集団ヒステリーとマインドコントロール2011/09/23 13:10

9月19日。原発に反対する6万人という大勢の人たちが、東京・明治公園を埋め尽くしました。私もその一人として参加しましたが、明治公園にあんなに人が集まったのを見たのは初めてです。

集会&パレードの詳細は、他のサイトでたくさん紹介されていますので、ここでは、集会での大江健三郎さんの発言を出発点にして、原発に関する「集団ヒステリーとマインドコントロール」の問題を考えていきます。

まず、当日の大江さんの発言。
「イタリアの原発に関する国民投票で反対が九割を占めたことに対し、(石原伸晃自民党幹事長が)集団ヒステリー状態になるのは心情として分かると言った。イタリアでは、人間の命が原発により脅かされることはない。しかし日本人は、これからさらに原発の事故を恐れなければならない。私らはそれに抵抗する意志を持っているということを、想像力を持たない政党幹部や、経団連の実力者たちに思い知らせる必要がある。そのために何ができるか。私らには民主主義の集会や市民のデモしかない。しっかりやりましょう」

大江さんは、今や世界的に有名になってしまった石原伸晃自民党幹事長の「イタリアの脱原発=集団ヒステリー」発言をやり玉に挙げました。集会での発言だけでは、ちょっと分かり難いので、9月19日の毎日新聞朝刊に大江さんが寄せた「フクシマを見つめて」を紹介します。
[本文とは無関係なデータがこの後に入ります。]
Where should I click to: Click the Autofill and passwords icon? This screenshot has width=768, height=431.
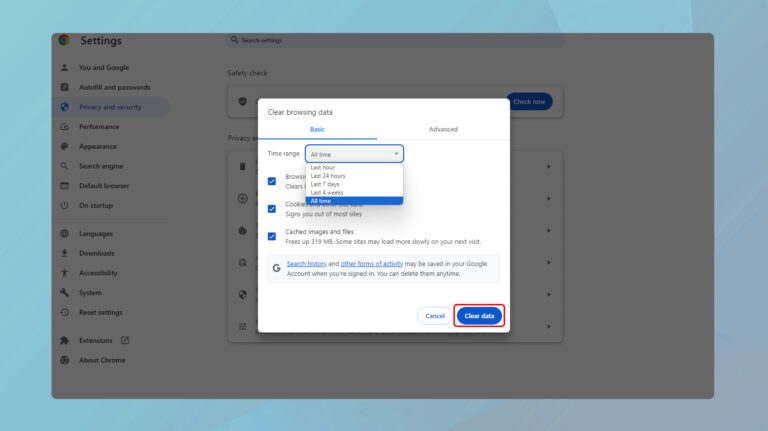point(64,87)
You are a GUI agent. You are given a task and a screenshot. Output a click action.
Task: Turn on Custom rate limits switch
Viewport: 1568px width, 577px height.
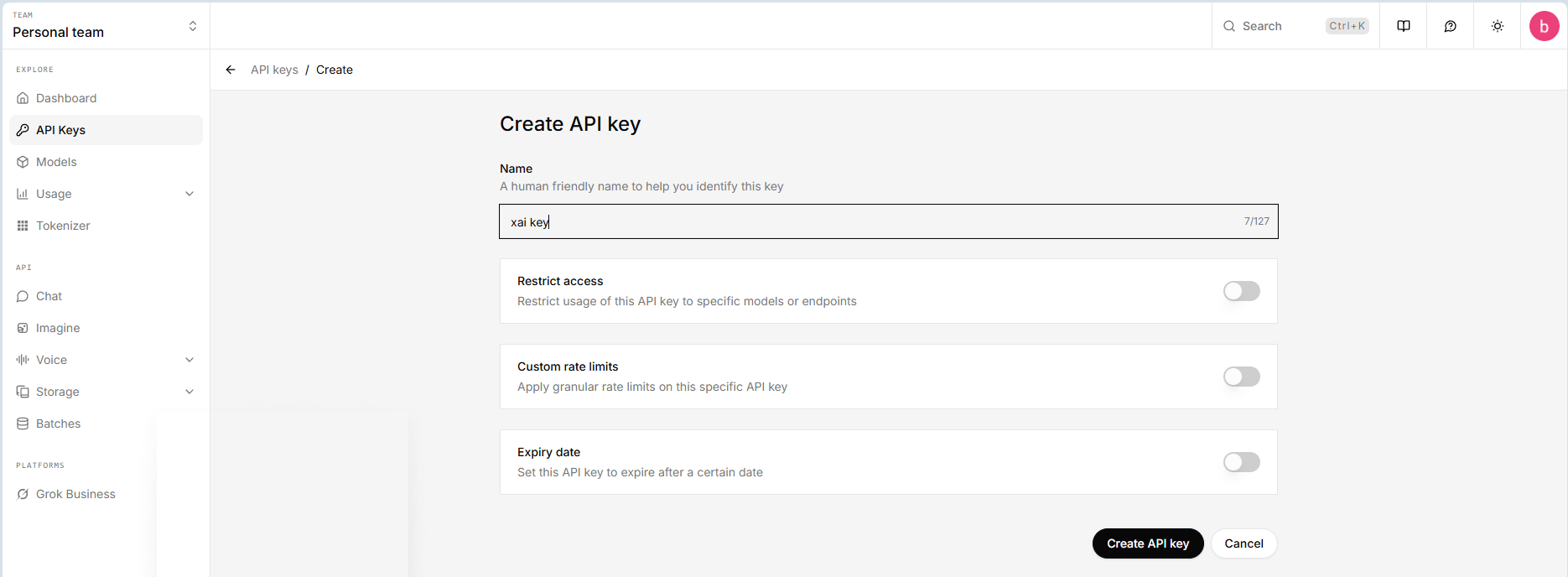coord(1241,377)
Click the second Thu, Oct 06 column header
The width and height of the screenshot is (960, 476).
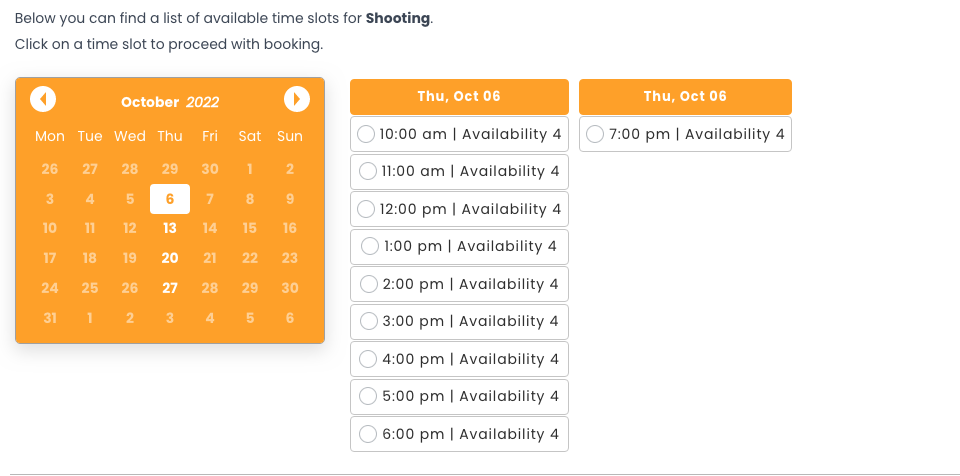[x=685, y=96]
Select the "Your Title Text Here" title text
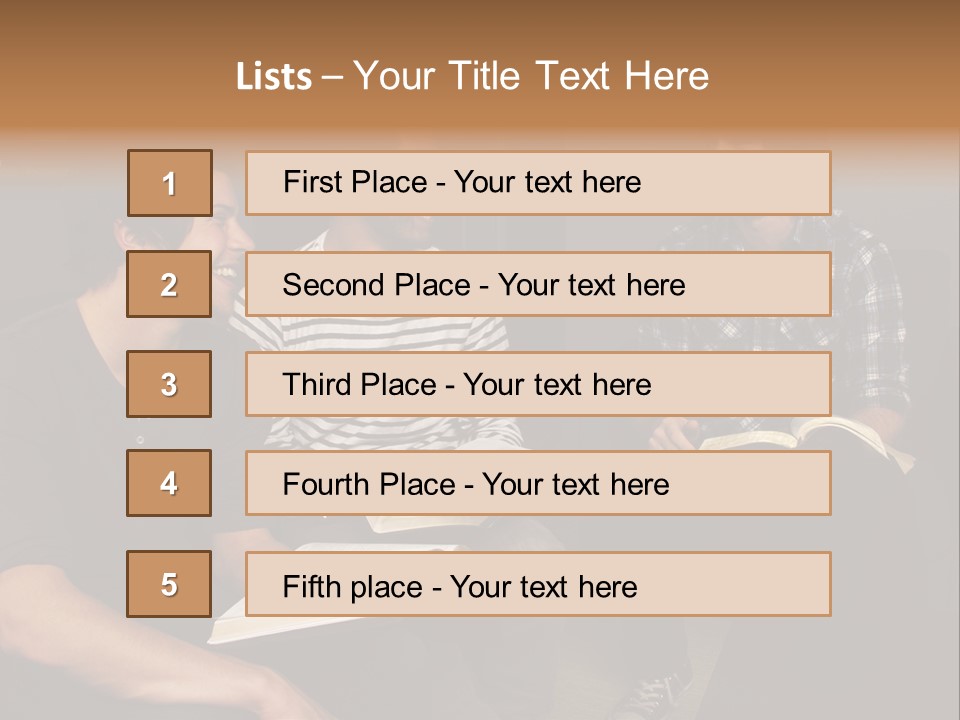The height and width of the screenshot is (720, 960). point(531,76)
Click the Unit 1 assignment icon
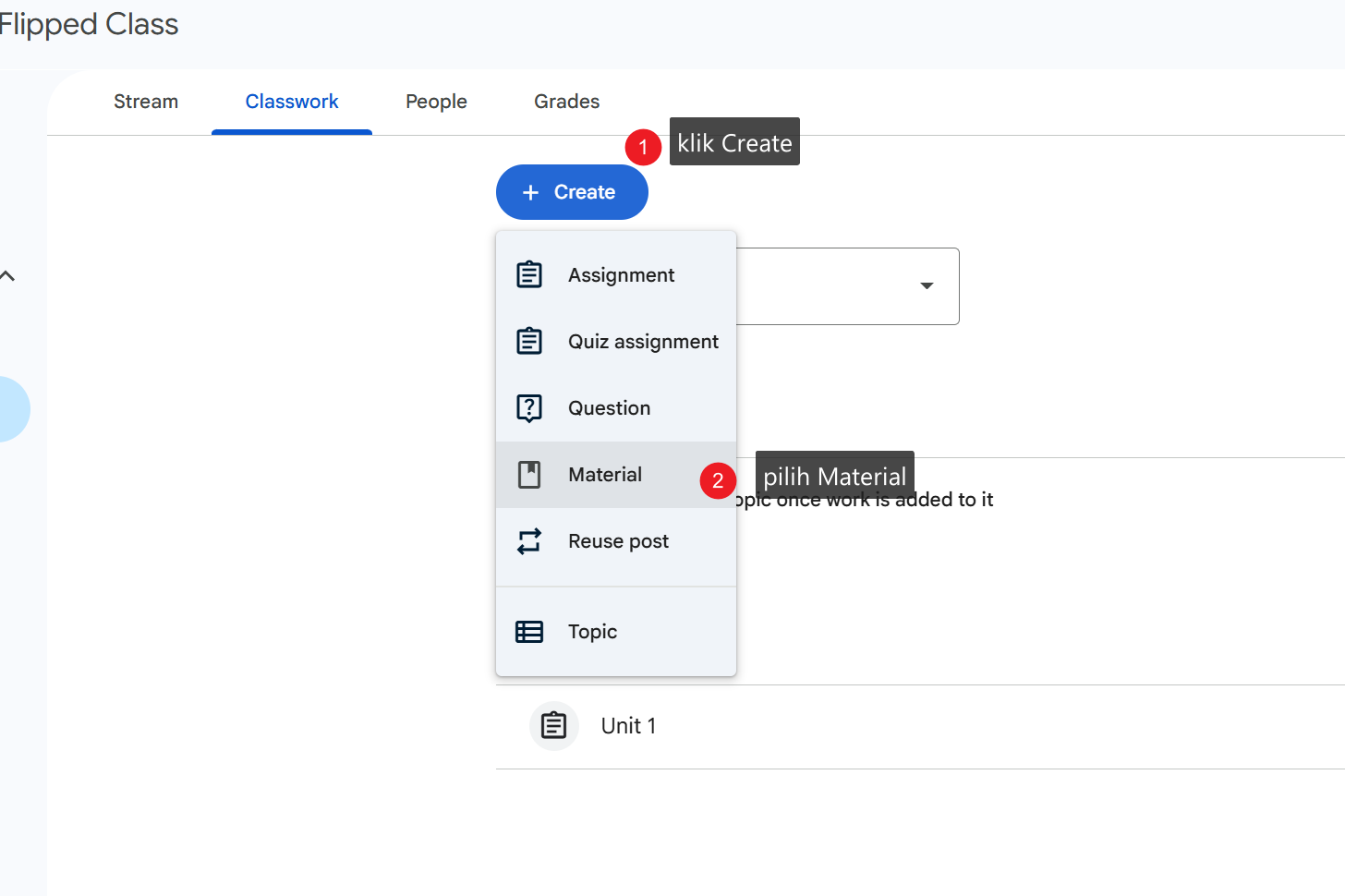The width and height of the screenshot is (1345, 896). [x=554, y=726]
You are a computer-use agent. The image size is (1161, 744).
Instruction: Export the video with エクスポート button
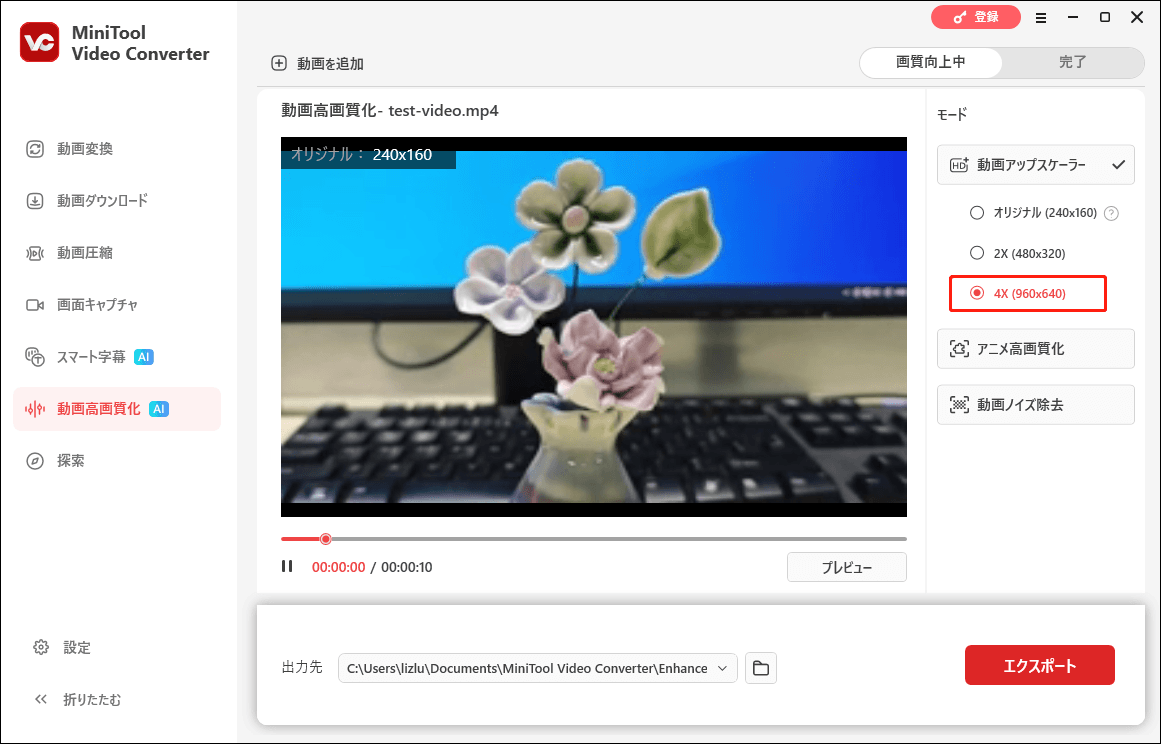click(1039, 664)
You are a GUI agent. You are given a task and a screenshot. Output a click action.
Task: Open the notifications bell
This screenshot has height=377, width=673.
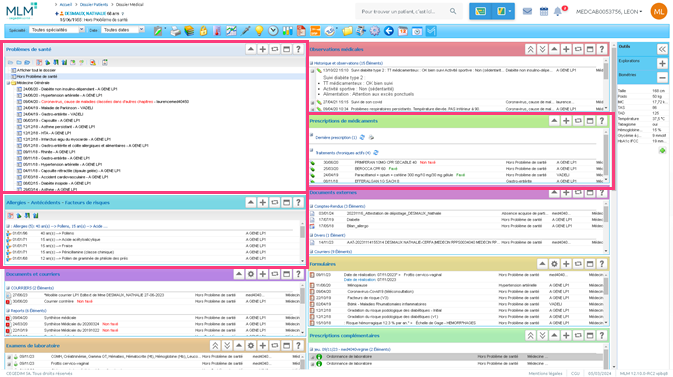(558, 12)
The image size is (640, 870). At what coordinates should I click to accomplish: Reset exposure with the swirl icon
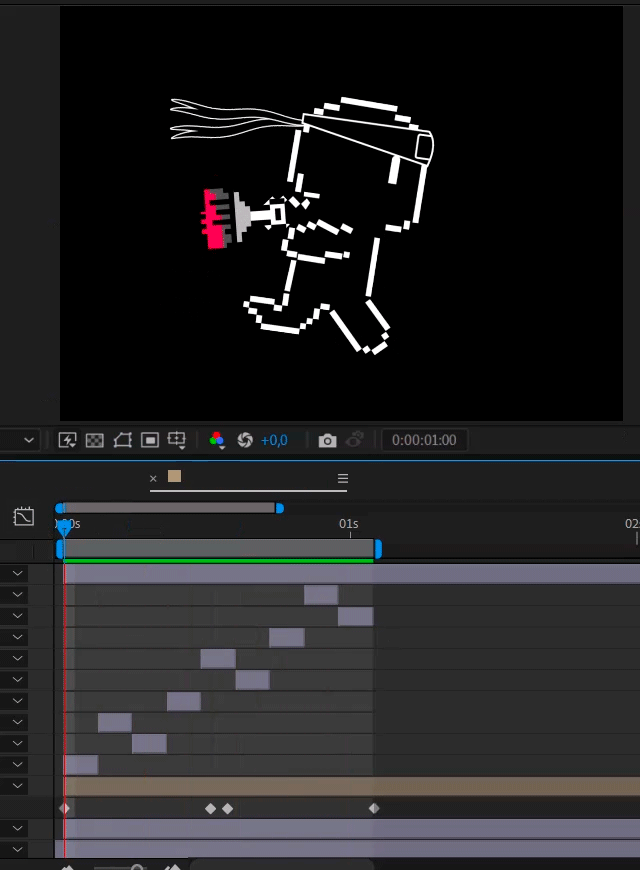(245, 440)
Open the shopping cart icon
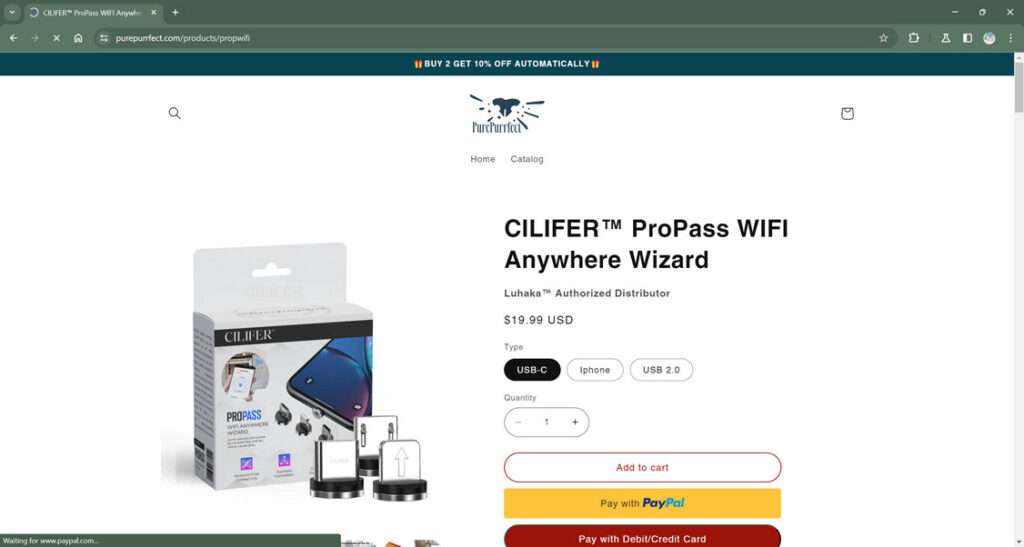Image resolution: width=1024 pixels, height=547 pixels. (847, 114)
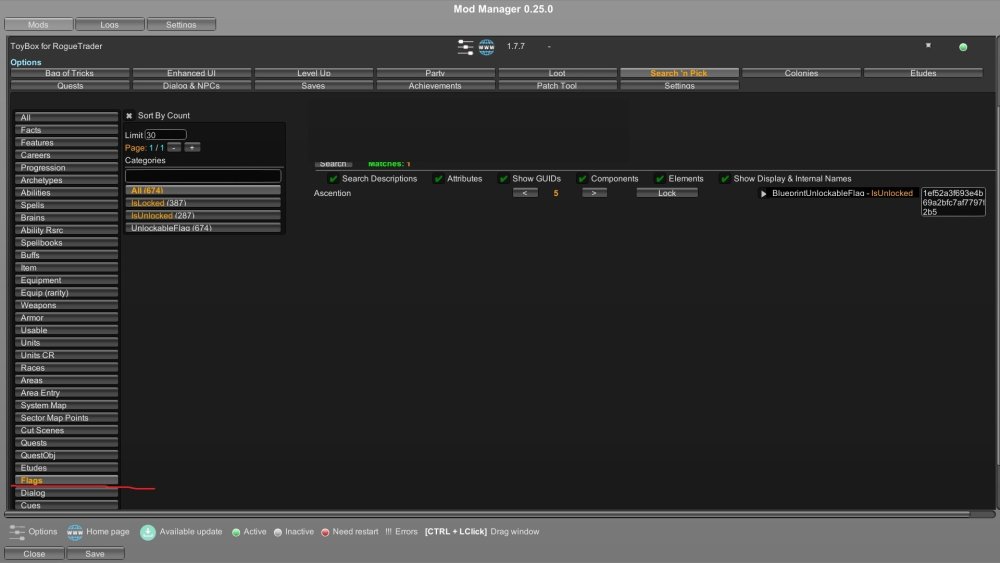
Task: Open the ToyBox www home page icon
Action: pyautogui.click(x=487, y=46)
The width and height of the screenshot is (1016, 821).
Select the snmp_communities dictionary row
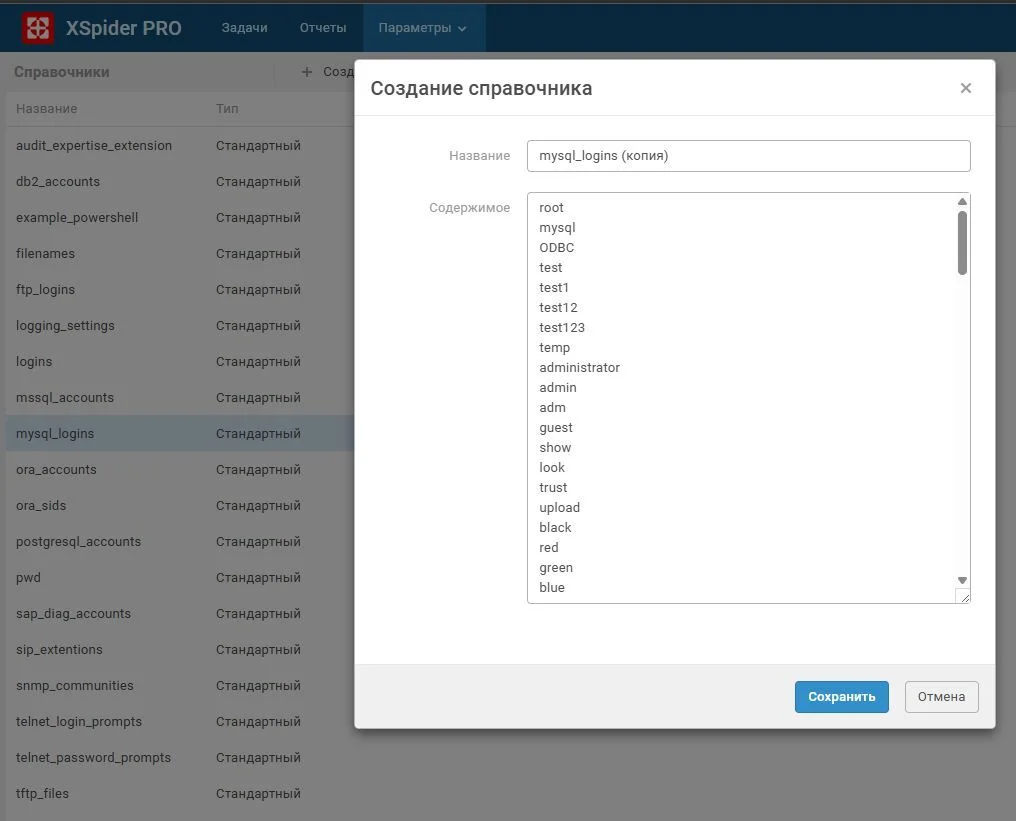tap(180, 686)
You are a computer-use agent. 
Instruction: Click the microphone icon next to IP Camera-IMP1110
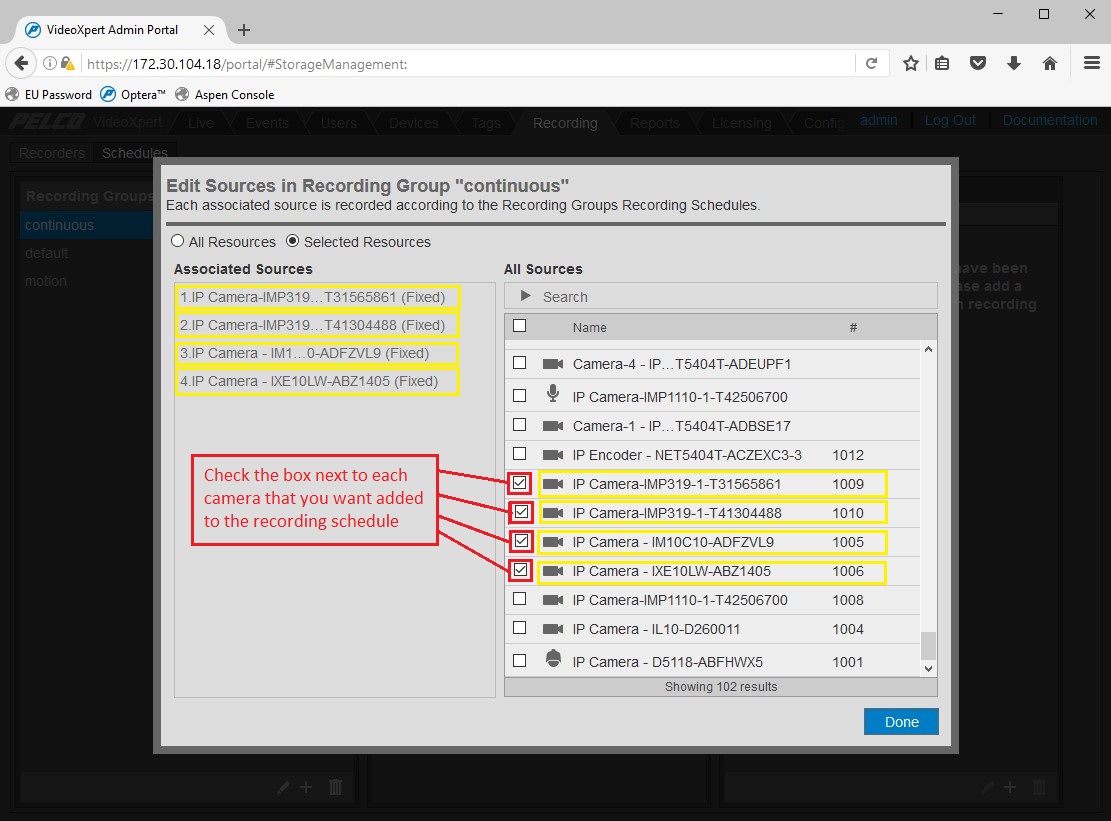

【イタリアの原子力計画を再開しないことを九割が求めた国民投票に女性の力が大きいのをほのめかす用語法で、「集団ヒステリー状態」だと日本の自民党幹事長が侮辱した時、―むしろ生産性、経済力尊重のマス・ヒステリアに、この国の男たちは動かされているだろう、と言い返したイタリア女性の映画関係者がいます。この国の男たち、というのは、どの国においてであれ、女たちは生命というものの上位にどんな価値もおかないからだ。もし日本が経済大国どころか貧困におちいっても、ついには見事に乗り超える女性たちを、私らは日本映画で知っている!】(注: ヒステリアはhysteriaのイタリア語発音=ヒステリー)

日本人の男たちこそ「生産性、経済力尊重のマス・ヒステリア」に陥っていると反論した、このイタリア人女性映画関係者の発言は痛烈です。
その通りなのです。原発をずっと容認してきた私たちは、言ってみれば、緩やかな集団ヒステリー状態状態に。いつの間にか、「原発無しでは日本は立ちゆかない」という根拠の無い幻想に取り憑かれていたのです。背景には、国・電力会社・マスメディアが一体となって展開してきたマインドコントロールがあります。

原発が立地する地方を丸め込んできた「原発は安全」キャンペーンが、嘘八百だったことは、火を見るよりも明らかです。嘘と札束。それが、マインドコントロールの要でした。

もっとも典型的なのは「電力の30%は原子力」というキャンペーン。「30%」は、原発の稼働率を上げるために、火力や水力を休ませた結果で出てきた数字です。発電所の設備量(発電能力)で見ると、原発は22%しかありません(18%という説も有り)。また、日本全体で原発以外の発電能力を合計すると17560万キロワットになるそうですが(http://www.dcc-jpl.com/diary/2011/03/19/japan-powerplant-capacity/)、今2011年9月23日現在、稼働している原発は11基。その発電能力の合計は986万キロワット。たった5.3%にしかなりません!
それも、動いている原発は、基本的にフル稼働という宿命を負っていますので、その分、火力や水力を休ませているのです。もう、どこにも原発を続ける理由はありません。
こういった事実を正確に伝えずに、マスメディアが展開している「アンケート」も罪深いです。多くの場合、「ただちに全廃」「時間をかけて全廃」「現状維持」「原発を増やす」という選択肢になっていますが、報道では政府の発表を無批判に伝えているので、「ただちに全廃」すると、あたかも日本経済が沈没するかのようなマインドコントロールが効いています。アンケート自体は否定しませんが、並行して、客観的な事実を正確に伝えるべきです。

いつの間にか、私たちを支配していた原発に関する集団ヒステリーとマインドコントロール… そろそろ、抜け出さないといけません。いや、それどころか、フクシマを経験した私たちは、脱原発で世界の最先頭に立つ必要があるのです。

9月19日の6万人は大きな出来事でした。しかし、まだまだ出発点に過ぎません。身も心も引き締めてかからないと、まだ騙されてしまいます。